El olvido de la figura de Miguel Ángel Blanco y de su sentido entre los
jóvenes y los no tan jóvenes es un ejemplo claro de esta división que nos
afecta a todos como desafección y sectarismo, que son los dos extremos.
Son los propios políticos los que han enterrado cualquier atisbo de unión
porque practican cada día lo contrario. Es lo que llamaron los estudiosos la
“cultura de la polémica”, la que necesita del enfrentamiento continuo para
mantener la atención y la definición identitaria. No hay espíritu de compartir,
solo el enfrentamiento, la estigmatización y la redirección de los odios.
No hay Historia porque no hay memoria real, solo relatos y metarrelatos,
intentos de hacerse con las frustraciones reinsertándolas en flujos que puedan
canalizarse como votos en el futuro. No hay otra aspiración.

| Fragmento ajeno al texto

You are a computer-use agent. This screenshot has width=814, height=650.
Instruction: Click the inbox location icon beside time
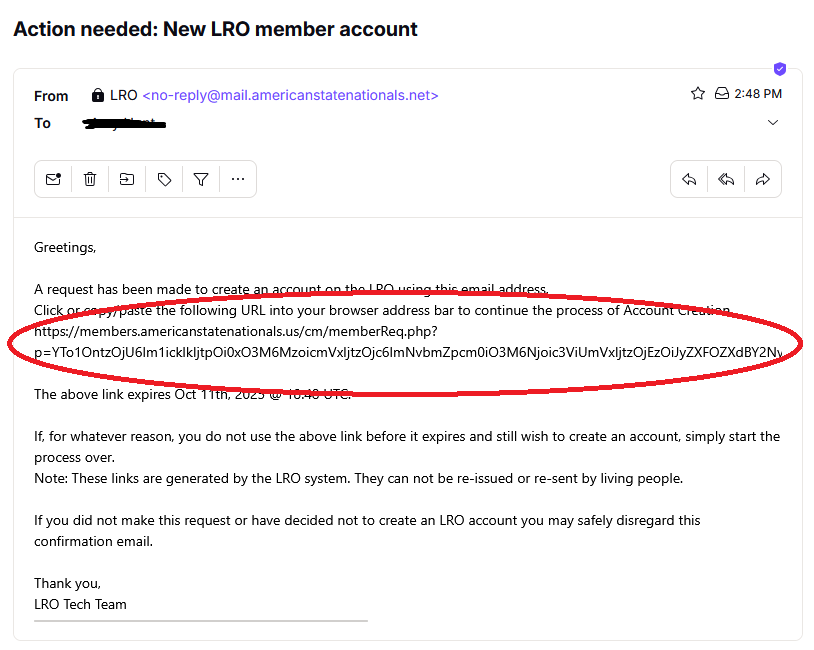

¿Causa esto desafección y, por
ende, el rechazo de cualquier intento de poder compartir unas causas generales,
unos fines comunes que nos competen a todos? Ningún país puede sobrevivir a la
ignorancia de sí, especialmente de lo que ha sido positivo porque ha
representado la unión. Poner el énfasis continuo en los que nos separa tiene
unas consecuencias que ya vemos entre nosotros a través de síntomas del egoísmo y del todo vale. La crisis que tenemos por delante necesita de mucho espíritu comunitario, de una clara necesidad de unión y solidaridad.
Empeñados en borrar, en tachar, nos borramos a nosotros mismos.